Item position entries
- - -
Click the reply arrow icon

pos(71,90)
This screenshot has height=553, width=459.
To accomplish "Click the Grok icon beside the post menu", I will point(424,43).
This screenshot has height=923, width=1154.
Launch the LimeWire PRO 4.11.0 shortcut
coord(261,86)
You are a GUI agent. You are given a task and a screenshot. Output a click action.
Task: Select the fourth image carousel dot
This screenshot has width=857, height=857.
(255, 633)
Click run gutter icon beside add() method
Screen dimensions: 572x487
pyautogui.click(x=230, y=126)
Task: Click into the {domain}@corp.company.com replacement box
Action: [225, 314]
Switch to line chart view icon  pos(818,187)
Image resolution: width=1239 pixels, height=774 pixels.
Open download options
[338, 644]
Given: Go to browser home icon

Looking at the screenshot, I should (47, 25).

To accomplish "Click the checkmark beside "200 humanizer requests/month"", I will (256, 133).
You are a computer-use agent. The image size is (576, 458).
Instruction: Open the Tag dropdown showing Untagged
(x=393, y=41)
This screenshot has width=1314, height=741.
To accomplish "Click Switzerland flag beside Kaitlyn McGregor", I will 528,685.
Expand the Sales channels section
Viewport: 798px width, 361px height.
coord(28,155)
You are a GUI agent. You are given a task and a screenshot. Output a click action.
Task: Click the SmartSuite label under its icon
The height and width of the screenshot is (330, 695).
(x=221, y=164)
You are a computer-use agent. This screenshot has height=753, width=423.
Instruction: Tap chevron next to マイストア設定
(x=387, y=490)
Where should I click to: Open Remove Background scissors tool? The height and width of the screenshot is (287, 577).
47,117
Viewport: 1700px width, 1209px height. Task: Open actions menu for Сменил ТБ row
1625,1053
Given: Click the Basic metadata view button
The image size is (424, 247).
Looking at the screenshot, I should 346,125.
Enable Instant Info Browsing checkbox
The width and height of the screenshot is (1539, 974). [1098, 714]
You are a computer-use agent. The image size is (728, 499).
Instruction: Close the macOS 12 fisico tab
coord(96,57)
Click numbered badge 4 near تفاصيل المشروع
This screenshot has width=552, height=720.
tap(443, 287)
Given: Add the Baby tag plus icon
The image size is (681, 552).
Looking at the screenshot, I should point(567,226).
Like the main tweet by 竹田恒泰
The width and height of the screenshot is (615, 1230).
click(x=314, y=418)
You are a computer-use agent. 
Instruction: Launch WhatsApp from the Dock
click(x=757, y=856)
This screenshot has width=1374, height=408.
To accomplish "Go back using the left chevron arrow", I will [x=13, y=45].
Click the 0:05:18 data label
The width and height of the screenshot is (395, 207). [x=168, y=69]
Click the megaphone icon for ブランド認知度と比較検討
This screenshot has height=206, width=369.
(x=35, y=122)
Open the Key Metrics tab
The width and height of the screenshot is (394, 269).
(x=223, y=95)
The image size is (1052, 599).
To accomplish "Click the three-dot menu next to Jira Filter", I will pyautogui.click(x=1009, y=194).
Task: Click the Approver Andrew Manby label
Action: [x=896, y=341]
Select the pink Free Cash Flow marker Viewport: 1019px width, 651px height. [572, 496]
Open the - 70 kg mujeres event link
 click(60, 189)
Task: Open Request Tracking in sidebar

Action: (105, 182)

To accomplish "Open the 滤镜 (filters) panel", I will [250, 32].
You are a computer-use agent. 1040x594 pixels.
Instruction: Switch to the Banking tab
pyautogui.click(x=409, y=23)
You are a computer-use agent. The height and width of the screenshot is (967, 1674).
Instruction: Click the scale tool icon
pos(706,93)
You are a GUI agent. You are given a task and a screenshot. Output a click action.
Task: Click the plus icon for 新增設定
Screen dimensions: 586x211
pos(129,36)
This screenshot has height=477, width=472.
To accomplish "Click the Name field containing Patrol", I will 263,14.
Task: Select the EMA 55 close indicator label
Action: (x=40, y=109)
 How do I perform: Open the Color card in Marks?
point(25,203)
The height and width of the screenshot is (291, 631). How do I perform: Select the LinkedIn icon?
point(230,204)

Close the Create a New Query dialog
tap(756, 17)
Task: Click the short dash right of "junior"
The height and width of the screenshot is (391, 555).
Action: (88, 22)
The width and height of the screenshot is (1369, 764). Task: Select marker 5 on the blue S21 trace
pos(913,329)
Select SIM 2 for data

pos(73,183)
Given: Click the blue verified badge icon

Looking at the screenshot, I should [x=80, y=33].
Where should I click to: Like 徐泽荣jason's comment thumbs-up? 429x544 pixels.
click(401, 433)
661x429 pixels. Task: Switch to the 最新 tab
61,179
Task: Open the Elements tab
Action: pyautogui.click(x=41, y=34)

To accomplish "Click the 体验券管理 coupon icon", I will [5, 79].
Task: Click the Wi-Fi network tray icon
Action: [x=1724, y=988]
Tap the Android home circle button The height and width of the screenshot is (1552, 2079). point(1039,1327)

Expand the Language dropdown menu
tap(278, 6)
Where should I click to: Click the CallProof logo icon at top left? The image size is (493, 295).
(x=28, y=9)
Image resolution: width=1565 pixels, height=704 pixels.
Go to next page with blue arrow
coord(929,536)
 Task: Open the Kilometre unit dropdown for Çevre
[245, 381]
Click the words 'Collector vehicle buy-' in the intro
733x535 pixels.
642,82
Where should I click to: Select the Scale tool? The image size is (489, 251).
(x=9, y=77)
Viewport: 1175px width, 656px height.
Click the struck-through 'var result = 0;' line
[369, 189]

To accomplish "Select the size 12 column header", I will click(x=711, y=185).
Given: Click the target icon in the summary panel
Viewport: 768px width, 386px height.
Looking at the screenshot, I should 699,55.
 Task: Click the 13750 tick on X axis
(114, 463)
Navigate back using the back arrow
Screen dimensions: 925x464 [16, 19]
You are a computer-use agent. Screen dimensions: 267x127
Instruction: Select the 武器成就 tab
- - -
_Exercise description_: Copy out the lines above word for word, from the line containing "This screenshot has width=1314, height=741." through the line containing "coord(28,155)".

_Solution to this task_:
This screenshot has width=1314, height=741.
To accomplish "Click Switzerland flag beside Kaitlyn McGregor", I will 528,685.
Expand the Sales channels section
Viewport: 798px width, 361px height.
coord(28,155)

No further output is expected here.